• _Selected excerpt_
◆ ◆ ◆ ◆

Manufacturers need a new approach to material handling to accommodate consumers’ desire for highly-customized electric vehicles.
President Biden’s proposed infrastructure plan includes $174 billion towards promoting electric vehicles (EV), making the push for EVs stronger than ever. To accommodate the growing interest in EVs, automotive companies are spending billions of dollars to reconfigure their manufacturing facilities. A key aspect of ensuring that manufacturing operations and processes are poised for success is monitoring the evolving reasons behind the move to EVs.
There are four primary factors driving interest in EVs.
More Simplicity, Lower Cost of Manufacturing
It’s easier, quicker, and less costly to produce reliable vehicles when they’re electric. That’s because electric motors that power EV’s comprise far fewer components and moving parts than a traditional internal combustion engine.
China is the largest producer of EVs by far as they understand it is less expensive and easier to build electric vehicles to meet the needs of their enormous population. It is expected that by 2030 100% of passenger vehicles in China will be electric.
Ease of Adding Peripherals
The move to EVs has brought with it the common electric peripherals and networking used in the larger scale economy. The ability to create an infotainment system powered by Wi-Fi, Bluetooth and wired Ethernet inside the vehicle might be the most popular feature among consumers.
With EVs, manufacturers can easily create “plug and play” options for their products, everything from smart heated coffee cup holders to powerful computers embedded in the dashboard. Electrification and the related move to Automotive Ethernet has been a factor in making it easier for manufacturers to leverage consumer technologies to reconfigure and customize a vehicle to meet consumer demand. With EV, to enhance the model you just hook another device on a network.
More Connected Vehicles
EVs are autonomous and connected vehicles. Connecting vehicles to the Cloud to deliver services is a major new development that is wrapped up in the electrification movement. With connected vehicles, you can do more than just track usage and diagnose issues for the driver. We can start using apps and services that are favorites of ours on other platforms.
The connection to internal, mobile and cloud networks opens new revenue models for car makers who want to get into the services business—as virtually all hardware manufacturers do.
Role of Sustainability
The western public generally believes this factor to be the number one reason the industry is moving to electrification. While electric vehicles should be more sustainable and inherently more efficient, experts believe the assessment of a much lesser environmental impact overall may be more emotional than empirical today, once the environmental impact of generating tremendous amounts of new charge and current practices in battery manufacturing and disposal are factored in.

◆ ◆ ◆ ◆

Stored items
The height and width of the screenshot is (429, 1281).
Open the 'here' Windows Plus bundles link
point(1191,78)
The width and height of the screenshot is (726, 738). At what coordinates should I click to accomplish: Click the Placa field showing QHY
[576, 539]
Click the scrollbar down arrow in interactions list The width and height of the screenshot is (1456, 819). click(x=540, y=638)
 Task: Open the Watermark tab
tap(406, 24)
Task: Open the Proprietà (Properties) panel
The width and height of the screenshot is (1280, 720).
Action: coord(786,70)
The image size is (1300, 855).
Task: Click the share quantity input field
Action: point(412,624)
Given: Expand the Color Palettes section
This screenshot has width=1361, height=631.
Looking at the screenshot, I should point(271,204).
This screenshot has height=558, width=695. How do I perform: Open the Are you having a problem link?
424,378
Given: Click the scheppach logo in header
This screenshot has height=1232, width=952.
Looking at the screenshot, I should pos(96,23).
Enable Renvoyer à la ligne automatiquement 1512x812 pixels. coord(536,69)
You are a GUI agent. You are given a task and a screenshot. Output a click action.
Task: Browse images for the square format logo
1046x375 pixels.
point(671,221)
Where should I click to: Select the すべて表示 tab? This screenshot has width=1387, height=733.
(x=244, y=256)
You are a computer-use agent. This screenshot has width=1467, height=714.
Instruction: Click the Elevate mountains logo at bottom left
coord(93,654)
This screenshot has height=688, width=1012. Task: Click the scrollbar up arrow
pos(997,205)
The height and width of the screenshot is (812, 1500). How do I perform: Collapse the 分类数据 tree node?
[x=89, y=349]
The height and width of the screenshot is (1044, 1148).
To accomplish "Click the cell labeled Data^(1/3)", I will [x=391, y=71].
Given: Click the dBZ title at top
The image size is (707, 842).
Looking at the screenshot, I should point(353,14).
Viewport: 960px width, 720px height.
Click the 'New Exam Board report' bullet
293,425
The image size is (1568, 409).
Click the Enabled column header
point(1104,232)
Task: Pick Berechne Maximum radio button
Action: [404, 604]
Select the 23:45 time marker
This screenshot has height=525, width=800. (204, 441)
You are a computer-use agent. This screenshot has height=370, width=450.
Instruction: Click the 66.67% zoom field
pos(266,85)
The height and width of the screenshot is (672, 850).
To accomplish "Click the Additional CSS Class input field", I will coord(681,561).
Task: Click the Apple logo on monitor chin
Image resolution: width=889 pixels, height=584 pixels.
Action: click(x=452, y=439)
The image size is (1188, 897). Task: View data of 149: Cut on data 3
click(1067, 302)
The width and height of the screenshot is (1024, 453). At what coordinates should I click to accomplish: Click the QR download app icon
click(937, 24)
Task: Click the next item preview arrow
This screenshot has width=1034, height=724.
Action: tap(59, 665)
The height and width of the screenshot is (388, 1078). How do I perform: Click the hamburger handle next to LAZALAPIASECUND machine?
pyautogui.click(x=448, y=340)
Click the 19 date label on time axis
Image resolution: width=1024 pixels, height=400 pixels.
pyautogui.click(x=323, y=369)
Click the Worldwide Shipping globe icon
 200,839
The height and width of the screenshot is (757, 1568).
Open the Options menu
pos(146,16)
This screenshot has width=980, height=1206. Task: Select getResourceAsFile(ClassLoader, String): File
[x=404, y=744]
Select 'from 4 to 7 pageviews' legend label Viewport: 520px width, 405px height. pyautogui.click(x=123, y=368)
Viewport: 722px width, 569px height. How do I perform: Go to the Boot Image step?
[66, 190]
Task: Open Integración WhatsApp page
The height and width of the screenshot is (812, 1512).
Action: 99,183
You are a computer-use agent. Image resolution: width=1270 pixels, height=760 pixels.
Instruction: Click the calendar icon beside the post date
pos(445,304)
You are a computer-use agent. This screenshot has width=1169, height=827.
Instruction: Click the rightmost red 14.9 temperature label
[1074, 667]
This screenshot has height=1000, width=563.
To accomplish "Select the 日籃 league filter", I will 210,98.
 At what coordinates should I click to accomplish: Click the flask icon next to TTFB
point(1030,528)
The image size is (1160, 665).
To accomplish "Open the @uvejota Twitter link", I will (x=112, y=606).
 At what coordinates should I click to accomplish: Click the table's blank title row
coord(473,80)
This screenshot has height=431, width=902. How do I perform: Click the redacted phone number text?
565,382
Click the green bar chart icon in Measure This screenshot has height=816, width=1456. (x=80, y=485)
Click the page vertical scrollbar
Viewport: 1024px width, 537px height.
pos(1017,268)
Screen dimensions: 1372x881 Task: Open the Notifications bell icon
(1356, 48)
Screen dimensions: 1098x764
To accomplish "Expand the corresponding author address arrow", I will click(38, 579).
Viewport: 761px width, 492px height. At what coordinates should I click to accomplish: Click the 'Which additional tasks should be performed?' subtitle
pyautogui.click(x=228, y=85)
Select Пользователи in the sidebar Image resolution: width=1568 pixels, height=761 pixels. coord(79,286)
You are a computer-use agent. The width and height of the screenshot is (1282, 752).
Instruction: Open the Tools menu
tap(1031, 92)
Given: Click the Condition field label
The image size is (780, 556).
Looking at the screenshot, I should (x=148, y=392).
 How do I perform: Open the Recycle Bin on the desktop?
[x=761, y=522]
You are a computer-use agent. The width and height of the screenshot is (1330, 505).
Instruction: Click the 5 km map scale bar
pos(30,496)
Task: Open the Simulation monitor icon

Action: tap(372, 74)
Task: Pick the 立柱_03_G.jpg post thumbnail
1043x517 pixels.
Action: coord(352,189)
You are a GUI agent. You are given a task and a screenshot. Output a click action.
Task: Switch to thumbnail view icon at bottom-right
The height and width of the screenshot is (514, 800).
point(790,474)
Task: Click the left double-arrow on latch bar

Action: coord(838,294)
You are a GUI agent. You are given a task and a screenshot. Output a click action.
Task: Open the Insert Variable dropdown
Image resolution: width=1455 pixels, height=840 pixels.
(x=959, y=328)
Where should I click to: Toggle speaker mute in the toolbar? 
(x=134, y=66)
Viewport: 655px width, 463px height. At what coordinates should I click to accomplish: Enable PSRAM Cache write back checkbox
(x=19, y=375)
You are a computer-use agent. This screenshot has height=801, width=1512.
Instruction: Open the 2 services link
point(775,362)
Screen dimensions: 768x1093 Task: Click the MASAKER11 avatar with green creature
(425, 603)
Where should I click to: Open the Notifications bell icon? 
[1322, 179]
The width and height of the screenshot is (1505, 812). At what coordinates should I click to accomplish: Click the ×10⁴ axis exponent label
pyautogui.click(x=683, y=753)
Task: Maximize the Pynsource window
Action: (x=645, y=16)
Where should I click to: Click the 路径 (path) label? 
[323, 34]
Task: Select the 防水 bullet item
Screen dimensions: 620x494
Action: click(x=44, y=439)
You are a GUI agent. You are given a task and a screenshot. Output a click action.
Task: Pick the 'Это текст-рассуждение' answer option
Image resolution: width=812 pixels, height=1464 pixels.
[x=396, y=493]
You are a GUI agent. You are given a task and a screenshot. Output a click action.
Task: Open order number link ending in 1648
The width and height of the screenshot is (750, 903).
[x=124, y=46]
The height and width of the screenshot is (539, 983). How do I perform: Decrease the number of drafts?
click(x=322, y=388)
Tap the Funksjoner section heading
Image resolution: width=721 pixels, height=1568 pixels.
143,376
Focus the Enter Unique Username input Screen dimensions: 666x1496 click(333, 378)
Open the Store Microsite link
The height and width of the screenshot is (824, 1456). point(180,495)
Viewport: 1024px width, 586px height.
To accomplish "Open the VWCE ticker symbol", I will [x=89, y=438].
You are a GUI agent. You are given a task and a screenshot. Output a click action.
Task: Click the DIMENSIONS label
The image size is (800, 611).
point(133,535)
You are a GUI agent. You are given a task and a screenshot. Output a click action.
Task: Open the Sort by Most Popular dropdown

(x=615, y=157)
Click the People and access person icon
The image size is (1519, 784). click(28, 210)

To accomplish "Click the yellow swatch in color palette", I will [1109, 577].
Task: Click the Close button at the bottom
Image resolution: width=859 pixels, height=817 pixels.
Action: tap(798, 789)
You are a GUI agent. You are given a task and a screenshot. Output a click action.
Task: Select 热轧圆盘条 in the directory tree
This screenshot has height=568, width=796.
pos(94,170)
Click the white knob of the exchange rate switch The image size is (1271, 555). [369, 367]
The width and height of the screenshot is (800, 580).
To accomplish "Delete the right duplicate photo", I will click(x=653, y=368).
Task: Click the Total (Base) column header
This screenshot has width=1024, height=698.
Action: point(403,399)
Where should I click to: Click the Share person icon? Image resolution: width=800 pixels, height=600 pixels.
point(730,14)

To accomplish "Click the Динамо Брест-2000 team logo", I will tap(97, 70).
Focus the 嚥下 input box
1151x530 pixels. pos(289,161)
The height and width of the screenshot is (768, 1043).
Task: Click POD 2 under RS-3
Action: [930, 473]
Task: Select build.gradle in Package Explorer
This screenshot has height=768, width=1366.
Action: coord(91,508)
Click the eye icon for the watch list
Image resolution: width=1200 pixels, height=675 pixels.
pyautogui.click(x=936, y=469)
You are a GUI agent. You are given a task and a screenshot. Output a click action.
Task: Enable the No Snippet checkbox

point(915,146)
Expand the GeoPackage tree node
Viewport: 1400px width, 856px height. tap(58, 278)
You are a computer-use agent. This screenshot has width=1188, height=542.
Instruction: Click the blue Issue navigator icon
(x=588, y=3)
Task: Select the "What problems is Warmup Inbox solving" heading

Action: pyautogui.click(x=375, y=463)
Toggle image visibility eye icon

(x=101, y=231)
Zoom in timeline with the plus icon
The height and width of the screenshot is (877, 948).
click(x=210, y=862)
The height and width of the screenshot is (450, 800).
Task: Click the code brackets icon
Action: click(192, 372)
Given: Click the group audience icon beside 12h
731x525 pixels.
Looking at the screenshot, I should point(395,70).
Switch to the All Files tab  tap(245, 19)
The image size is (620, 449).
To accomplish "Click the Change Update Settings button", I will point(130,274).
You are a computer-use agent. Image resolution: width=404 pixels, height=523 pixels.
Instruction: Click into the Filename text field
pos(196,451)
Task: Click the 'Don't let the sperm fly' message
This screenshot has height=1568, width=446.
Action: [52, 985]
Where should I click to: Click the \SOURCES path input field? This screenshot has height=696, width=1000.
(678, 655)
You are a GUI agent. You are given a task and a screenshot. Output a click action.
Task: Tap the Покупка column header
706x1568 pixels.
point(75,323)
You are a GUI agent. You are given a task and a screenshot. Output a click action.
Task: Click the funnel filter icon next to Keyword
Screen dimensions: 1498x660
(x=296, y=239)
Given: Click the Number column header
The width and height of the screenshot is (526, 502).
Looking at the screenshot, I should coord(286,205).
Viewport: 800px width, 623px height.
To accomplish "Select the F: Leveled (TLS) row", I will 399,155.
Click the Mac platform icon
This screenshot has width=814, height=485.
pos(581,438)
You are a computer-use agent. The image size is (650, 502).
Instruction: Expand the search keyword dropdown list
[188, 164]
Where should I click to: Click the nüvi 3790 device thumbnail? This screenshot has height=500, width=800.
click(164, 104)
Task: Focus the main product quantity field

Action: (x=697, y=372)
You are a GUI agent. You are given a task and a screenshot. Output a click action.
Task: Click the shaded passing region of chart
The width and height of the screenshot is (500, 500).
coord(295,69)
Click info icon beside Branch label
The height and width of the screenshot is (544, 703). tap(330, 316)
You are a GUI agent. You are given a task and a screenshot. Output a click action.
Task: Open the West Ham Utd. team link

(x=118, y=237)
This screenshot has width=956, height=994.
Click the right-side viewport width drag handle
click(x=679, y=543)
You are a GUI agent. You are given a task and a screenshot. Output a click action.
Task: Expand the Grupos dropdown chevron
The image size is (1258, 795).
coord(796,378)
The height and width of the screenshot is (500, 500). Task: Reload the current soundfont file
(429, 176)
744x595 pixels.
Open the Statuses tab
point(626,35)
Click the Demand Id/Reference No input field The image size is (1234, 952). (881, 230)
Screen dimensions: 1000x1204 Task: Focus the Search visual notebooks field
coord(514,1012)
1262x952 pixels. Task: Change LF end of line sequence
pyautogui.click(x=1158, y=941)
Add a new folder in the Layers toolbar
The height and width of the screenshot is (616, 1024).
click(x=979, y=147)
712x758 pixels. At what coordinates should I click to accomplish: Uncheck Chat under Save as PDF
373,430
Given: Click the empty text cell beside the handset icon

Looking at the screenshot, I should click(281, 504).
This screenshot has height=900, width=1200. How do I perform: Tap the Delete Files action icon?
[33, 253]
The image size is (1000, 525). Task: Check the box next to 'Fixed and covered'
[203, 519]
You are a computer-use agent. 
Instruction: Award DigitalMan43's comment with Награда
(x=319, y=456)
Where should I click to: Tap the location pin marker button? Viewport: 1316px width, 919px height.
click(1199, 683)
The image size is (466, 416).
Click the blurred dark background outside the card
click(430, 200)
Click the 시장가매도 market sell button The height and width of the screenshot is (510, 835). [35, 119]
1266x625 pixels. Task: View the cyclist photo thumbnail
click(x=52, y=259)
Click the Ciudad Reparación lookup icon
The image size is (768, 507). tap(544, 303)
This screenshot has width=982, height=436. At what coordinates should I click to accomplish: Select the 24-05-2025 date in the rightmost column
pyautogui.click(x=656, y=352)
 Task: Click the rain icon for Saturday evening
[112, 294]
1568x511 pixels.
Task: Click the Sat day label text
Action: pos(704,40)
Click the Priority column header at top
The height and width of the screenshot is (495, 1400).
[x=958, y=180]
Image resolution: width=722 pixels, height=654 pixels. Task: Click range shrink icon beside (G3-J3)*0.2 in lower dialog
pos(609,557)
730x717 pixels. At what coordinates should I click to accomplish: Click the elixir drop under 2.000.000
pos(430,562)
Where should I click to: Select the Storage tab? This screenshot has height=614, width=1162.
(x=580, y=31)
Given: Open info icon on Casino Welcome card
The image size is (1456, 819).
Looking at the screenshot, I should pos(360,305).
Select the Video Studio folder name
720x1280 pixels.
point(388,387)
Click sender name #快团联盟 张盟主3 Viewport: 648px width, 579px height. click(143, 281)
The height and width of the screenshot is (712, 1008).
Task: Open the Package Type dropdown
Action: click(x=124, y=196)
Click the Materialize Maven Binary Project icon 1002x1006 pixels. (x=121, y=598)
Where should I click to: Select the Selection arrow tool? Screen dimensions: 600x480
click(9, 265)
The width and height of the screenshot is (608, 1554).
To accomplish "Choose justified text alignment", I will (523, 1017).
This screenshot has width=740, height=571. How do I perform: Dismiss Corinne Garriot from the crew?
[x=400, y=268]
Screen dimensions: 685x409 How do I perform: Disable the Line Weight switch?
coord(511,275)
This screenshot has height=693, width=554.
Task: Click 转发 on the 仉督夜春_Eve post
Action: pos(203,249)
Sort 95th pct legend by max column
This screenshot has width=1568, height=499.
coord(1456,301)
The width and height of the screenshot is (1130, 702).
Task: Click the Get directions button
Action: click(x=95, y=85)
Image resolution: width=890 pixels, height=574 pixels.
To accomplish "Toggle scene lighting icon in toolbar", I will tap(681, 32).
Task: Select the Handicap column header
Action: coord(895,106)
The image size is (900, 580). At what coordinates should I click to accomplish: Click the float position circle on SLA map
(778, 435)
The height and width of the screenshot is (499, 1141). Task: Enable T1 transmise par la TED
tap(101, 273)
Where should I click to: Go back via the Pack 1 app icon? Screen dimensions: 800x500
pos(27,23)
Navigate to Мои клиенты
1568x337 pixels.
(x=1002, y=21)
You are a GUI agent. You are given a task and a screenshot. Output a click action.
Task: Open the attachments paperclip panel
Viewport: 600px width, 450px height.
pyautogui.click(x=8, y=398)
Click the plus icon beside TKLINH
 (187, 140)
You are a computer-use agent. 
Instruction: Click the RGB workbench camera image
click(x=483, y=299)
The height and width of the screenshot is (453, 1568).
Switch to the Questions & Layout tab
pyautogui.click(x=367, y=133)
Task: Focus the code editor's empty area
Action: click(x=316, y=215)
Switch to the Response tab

◆ ◆ ◆ ◆

• _Task_
Continue the article on the industry's move to electric vehicles from the point at which it ends.

• _Answer section_
Although the jury may still be out on sustainability, the ease of manufacturing, reliability, ease of networking peripherals and ability to create fully connected vehicles for new revenue streams are the most meaningful drivers pushing industry leaders toward electrification.
Addressing the Challenges
Consumers want to take advantage of the ability to add the right mix of features and components—creating a customized vehicle that’s essentially another connected device. However, adding just the right mix of features and components creates additional material handling challenges for automotive manufacturers.
With a greater variety of components being brought together at the assembly lines in more combinations (mass customization vs mass production), manufacturers need a way to build batches as small as one efficiently and reliably. Increased demand for customization means modern material handling needs to be both precise and flexible. It is clear that traditional paper-based systems that are inherently inflexible, costly, and labor-intensive, will not keep up in this new world.
The Panasonic Logiscend Solution offers an IIoT material flow management solution that combines the power of wireless, e-Paper/RFID Panasonic VIEW tags with advanced software to help complex manufacturing operations get the right parts, to the right place, at the right time. The Logiscend system assists in the digital transformation by integrating all material functions into one suite of related paperless workflows. Material can be tracked through each step of the process and analyzed via manager dashboards against key performance metrics. New instructions can be sent to operators as demand or other changes occur.
There is powerful synergy in linking the pick, replenishment, asset and container tracking along with delivering dynamic digital work instructions to the operator. Material is the one factor that goes through the entire manufacturing process. If a manufacturer focuses on optimizing material flow, they inevitably optimize everything that touches it.
Making the Transition
Automakers recognize that EVs are the future and will eventually replace traditional vehicles, so they’re creating a path to get there. While there are benefits to the switch, there are also some added complications, such as the material handling challenges that could result in operational delays, higher costs and order issues.
IIoT solutions provide manufacturers with the insight and transparency needed into their workflow to ensure they’re ready to meet the increased customization consumer demands and that they’re prepared for what’s to come in the new world of EV.
Ed Nabrotzky is an experienced technology business leader and entrepreneur, having led and developed businesses and product lines all over the world. He has spent decades supplying enabling technology for manufacturing, previously leading the industrial networking group at Molex. As Panasonic IIoT Solutions Division Director of Sales & Strategy, he now guides a strategic focus to establish revolutionary visual tagging technology and IIoT in manufacturing to dramatically improve costs, sustainability, dynamic operator interaction and outstanding process analytics for continuous improvement.